**WHAT IS REQUIRED**
Copy exactly the lines of the records below, and only those lines, beginning with the line that contains "Open the barcode" and ending with the line that contains "You are a computer-use agent. This".

Extracted data entries

Content starts

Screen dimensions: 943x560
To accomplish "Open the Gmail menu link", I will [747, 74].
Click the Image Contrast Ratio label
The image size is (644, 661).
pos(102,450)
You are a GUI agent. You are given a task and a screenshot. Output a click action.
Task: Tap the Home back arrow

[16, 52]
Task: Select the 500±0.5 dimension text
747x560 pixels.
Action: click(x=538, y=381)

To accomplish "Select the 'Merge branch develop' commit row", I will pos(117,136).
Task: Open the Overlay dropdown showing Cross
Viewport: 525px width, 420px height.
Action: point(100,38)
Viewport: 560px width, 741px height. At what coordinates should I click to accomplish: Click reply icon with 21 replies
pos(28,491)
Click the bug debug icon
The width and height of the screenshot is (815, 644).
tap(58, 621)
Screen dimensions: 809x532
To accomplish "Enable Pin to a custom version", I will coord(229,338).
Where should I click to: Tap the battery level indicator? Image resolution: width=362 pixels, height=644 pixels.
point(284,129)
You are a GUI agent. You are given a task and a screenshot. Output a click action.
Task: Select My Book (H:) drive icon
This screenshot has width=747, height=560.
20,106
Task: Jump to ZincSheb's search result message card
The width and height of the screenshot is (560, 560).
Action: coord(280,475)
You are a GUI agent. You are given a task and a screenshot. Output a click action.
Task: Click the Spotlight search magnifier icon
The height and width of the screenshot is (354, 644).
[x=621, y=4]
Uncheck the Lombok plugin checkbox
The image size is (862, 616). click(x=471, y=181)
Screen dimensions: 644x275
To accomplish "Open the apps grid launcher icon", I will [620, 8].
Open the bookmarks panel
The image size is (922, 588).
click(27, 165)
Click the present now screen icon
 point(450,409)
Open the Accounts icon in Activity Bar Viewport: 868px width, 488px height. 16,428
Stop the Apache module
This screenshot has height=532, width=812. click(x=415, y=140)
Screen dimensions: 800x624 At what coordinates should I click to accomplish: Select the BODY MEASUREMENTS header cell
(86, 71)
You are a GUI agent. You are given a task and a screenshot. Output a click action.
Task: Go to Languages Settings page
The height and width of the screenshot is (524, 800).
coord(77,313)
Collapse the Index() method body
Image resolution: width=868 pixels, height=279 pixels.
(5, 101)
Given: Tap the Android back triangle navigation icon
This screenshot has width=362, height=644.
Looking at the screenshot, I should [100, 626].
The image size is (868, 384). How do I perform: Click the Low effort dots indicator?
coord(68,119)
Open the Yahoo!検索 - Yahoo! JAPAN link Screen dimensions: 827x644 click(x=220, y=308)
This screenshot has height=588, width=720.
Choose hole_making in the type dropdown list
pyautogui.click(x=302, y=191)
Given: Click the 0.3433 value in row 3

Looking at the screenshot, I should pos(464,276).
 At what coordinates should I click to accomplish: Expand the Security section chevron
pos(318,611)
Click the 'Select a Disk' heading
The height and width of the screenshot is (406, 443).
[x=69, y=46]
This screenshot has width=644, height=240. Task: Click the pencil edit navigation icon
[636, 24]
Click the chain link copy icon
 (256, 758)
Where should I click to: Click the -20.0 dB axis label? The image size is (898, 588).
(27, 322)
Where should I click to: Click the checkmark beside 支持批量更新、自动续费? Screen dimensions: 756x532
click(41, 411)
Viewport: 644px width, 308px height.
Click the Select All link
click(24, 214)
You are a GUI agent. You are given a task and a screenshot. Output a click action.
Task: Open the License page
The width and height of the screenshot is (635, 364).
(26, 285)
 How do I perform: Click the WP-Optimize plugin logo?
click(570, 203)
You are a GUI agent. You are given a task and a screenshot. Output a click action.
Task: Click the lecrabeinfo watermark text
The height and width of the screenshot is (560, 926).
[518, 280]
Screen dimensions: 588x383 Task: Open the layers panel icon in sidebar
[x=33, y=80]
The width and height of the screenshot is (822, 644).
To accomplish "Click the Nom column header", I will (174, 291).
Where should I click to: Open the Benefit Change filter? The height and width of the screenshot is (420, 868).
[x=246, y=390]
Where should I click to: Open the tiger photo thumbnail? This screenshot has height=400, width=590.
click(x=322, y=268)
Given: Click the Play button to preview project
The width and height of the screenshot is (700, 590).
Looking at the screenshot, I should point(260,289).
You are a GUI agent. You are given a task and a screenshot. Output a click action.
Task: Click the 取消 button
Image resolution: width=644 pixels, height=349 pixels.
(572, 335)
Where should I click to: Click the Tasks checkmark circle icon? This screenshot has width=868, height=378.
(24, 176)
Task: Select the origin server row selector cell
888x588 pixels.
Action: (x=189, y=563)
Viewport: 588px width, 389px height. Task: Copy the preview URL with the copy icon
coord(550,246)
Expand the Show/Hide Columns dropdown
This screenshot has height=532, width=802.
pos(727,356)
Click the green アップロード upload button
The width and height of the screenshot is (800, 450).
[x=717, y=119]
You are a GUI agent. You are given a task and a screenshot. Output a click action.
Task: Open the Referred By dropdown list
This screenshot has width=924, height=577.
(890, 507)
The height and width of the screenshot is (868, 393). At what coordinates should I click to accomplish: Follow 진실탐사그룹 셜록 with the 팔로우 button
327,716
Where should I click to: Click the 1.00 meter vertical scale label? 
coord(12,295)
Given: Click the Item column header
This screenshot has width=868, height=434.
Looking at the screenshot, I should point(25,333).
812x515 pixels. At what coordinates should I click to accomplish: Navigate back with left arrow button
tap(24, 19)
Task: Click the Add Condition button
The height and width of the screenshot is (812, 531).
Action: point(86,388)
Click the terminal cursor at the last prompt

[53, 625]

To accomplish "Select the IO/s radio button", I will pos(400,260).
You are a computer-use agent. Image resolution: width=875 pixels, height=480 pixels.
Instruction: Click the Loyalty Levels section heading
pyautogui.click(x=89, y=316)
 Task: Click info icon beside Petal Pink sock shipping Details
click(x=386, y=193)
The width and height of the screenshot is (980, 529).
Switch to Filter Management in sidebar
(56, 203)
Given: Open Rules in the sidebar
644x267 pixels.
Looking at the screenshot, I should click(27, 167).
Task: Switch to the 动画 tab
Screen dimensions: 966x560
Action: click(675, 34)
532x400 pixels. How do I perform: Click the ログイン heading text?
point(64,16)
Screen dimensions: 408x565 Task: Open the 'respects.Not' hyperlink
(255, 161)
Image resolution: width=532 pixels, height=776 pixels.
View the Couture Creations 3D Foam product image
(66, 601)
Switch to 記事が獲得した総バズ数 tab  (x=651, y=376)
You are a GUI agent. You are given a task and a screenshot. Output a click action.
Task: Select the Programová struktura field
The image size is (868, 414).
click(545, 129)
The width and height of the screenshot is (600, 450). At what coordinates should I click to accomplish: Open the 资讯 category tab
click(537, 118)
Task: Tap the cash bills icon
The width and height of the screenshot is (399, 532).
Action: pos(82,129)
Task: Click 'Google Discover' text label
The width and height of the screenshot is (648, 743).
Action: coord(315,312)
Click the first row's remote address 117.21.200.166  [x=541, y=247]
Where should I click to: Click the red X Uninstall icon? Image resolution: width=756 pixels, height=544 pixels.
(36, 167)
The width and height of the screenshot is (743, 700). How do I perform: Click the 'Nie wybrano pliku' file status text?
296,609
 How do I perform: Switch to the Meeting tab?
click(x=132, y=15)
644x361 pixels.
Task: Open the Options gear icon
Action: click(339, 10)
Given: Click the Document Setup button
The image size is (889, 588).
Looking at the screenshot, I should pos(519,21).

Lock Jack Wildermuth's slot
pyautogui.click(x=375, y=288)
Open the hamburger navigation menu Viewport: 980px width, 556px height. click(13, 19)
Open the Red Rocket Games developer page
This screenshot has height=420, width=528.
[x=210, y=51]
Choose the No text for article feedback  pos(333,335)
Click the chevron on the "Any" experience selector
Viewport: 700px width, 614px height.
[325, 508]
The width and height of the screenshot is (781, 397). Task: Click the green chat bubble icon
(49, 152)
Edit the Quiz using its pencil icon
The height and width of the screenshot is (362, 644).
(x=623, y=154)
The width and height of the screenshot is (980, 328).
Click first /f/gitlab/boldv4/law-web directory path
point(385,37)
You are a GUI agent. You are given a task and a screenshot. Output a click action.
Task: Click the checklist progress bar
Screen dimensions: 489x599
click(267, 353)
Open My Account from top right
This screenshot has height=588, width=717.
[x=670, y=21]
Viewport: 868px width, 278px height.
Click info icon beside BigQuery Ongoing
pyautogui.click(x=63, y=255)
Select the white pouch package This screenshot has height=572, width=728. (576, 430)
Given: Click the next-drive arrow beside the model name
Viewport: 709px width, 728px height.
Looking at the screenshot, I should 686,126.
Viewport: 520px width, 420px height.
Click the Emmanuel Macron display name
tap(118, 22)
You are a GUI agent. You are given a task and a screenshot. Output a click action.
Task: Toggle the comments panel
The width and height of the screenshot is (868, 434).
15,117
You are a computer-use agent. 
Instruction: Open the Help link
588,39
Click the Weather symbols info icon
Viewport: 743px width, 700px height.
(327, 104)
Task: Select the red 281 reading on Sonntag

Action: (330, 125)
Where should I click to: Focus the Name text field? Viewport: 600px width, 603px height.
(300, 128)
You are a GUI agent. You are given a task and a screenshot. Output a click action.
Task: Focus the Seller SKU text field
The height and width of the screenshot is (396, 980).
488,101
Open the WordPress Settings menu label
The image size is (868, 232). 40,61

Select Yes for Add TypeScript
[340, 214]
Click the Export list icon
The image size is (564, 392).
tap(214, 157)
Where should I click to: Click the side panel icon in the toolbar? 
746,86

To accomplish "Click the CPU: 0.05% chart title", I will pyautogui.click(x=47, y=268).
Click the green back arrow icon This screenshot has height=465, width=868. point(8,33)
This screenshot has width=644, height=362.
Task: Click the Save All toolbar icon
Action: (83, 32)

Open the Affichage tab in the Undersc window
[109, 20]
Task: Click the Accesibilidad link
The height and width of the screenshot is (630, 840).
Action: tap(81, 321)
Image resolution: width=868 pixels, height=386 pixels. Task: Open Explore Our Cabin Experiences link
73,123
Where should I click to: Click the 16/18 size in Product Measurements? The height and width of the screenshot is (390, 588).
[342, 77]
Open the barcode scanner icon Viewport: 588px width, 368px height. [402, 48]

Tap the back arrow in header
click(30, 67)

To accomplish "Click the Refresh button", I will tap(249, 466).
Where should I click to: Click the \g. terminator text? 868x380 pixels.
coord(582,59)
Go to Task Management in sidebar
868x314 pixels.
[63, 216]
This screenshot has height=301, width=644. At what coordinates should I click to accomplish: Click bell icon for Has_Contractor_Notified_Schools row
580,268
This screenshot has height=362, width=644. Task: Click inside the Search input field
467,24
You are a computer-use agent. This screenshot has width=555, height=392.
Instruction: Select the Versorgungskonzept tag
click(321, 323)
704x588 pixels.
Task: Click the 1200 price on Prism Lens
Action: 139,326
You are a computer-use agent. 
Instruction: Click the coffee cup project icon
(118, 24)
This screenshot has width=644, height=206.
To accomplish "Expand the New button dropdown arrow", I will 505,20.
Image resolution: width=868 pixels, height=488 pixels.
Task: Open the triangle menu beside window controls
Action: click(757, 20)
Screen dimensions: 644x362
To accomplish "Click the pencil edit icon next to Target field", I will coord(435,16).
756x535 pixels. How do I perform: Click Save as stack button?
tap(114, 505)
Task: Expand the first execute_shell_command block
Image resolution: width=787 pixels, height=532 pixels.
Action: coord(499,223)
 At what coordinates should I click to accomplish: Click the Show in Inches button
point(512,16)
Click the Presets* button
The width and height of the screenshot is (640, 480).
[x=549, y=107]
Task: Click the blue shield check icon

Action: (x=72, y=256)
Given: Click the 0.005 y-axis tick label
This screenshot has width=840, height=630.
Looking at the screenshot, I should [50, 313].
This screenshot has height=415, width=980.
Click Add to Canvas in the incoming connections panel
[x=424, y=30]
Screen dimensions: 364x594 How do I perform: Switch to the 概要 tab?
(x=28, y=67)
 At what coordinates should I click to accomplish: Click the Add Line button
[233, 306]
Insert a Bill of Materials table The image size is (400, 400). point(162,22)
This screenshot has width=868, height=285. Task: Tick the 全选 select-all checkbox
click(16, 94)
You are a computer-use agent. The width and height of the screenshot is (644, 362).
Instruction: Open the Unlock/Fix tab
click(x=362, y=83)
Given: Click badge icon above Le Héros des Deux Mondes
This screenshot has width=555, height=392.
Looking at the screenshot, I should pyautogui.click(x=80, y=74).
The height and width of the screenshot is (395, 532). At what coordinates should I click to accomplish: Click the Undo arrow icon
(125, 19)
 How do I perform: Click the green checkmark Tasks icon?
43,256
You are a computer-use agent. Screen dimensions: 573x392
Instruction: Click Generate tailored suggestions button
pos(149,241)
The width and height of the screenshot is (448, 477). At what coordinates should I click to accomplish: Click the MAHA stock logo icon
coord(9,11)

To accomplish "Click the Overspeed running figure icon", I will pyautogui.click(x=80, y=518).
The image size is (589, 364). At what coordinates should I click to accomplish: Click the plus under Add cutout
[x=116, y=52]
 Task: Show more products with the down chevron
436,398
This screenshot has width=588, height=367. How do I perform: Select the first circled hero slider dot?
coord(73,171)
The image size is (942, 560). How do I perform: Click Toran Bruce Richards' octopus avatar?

Content ends

**TASK RESULT**
Open the barcode scanner icon Viewport: 588px width, 368px height. [402, 48]

Tap the back arrow in header
click(30, 67)

To accomplish "Click the Refresh button", I will tap(249, 466).
Where should I click to: Click the \g. terminator text? 868x380 pixels.
coord(582,59)
Go to Task Management in sidebar
868x314 pixels.
[63, 216]
This screenshot has height=301, width=644. At what coordinates should I click to accomplish: Click bell icon for Has_Contractor_Notified_Schools row
580,268
This screenshot has height=362, width=644. Task: Click inside the Search input field
467,24
You are a computer-use agent. This screenshot has width=555, height=392.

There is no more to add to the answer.